== Segment start ==

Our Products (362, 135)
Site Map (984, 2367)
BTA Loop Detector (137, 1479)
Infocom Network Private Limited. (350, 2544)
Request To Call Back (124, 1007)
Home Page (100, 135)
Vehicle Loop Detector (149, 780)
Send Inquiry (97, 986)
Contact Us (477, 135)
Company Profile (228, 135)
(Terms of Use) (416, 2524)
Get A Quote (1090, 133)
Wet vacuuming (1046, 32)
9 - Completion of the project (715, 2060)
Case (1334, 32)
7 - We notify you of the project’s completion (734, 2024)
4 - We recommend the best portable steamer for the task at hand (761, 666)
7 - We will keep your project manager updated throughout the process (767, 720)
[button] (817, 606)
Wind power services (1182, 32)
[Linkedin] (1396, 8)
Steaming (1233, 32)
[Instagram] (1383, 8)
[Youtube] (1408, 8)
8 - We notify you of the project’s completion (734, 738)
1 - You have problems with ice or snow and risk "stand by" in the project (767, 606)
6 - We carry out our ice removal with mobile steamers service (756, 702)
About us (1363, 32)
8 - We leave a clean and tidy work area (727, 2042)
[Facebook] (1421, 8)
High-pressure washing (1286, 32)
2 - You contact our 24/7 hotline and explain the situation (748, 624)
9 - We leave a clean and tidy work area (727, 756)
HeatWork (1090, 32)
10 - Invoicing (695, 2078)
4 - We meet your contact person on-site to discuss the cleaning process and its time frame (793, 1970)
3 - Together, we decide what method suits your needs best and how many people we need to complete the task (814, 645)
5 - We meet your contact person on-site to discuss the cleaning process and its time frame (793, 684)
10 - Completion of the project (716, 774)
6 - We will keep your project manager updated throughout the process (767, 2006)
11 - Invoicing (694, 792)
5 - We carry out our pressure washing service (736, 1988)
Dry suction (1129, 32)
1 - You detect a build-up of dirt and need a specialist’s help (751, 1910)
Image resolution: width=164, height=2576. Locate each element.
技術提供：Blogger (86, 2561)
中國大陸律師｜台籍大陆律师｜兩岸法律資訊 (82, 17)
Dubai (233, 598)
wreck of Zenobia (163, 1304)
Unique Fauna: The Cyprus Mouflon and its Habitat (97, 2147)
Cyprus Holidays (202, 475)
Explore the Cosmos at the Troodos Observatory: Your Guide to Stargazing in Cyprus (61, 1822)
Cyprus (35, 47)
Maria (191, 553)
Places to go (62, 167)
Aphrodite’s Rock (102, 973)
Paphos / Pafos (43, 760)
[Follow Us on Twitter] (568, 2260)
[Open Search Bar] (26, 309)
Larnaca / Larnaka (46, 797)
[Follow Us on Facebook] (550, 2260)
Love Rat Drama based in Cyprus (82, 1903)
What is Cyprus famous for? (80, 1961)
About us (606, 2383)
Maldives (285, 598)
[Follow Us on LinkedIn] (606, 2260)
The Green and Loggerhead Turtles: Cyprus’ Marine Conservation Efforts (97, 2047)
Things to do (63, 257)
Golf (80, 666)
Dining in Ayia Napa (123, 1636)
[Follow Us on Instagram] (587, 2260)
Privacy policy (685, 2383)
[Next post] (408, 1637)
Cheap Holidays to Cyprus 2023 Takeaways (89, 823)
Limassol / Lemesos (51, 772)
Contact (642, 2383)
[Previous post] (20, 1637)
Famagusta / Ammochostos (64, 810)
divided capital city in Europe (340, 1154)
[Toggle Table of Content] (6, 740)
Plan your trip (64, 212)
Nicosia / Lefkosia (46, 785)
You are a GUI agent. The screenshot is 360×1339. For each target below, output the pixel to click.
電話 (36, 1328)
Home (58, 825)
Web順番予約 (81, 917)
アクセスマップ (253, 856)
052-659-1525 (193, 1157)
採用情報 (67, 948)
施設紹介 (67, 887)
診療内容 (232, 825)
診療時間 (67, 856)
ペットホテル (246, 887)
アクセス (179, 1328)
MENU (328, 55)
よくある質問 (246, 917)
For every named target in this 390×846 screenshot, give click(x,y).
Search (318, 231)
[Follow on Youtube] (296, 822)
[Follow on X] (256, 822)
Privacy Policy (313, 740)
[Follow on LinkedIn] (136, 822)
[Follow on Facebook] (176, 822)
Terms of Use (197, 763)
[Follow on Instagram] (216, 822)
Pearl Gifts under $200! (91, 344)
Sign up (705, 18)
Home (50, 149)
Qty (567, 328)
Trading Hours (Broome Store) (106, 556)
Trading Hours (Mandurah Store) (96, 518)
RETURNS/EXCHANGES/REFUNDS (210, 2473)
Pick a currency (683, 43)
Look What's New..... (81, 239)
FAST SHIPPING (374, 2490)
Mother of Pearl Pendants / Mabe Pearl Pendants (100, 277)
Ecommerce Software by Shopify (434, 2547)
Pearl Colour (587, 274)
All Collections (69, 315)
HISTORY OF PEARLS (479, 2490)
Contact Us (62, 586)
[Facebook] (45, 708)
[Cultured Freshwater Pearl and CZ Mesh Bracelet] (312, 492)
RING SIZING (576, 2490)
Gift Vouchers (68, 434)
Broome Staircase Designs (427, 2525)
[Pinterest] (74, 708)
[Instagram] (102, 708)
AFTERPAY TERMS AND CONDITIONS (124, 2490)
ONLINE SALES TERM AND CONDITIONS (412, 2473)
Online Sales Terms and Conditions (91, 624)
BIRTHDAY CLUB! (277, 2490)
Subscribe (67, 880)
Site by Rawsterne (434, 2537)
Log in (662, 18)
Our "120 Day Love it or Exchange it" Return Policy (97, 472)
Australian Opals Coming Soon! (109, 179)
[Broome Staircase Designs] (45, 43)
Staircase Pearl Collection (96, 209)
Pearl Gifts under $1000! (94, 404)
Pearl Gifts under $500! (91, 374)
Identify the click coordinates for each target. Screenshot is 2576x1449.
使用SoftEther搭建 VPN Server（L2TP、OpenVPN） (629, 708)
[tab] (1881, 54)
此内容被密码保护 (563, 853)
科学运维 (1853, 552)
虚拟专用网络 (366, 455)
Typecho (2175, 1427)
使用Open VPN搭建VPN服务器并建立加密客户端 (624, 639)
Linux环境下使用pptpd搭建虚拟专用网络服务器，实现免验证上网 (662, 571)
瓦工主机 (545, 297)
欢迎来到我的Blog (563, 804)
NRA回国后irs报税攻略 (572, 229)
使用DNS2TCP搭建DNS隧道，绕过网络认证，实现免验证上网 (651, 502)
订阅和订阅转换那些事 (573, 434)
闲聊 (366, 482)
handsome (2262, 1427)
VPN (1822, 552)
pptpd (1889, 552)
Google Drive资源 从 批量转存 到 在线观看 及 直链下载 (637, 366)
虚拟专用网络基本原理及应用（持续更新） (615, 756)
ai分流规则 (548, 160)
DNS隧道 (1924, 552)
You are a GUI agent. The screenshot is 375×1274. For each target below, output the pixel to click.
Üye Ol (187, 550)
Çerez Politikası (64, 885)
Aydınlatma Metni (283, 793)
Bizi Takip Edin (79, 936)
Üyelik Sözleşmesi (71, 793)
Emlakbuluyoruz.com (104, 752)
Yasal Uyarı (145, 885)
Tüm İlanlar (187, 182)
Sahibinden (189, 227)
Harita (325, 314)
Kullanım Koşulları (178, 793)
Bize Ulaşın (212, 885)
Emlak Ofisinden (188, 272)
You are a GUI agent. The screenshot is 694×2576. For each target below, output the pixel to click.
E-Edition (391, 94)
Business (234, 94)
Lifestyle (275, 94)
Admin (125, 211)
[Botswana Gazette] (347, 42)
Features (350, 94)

== Segment end ==

- TASK ITEM: Count the lines in the records above that contain the word "Designs", and report only that number.

- TASK RESULT: 2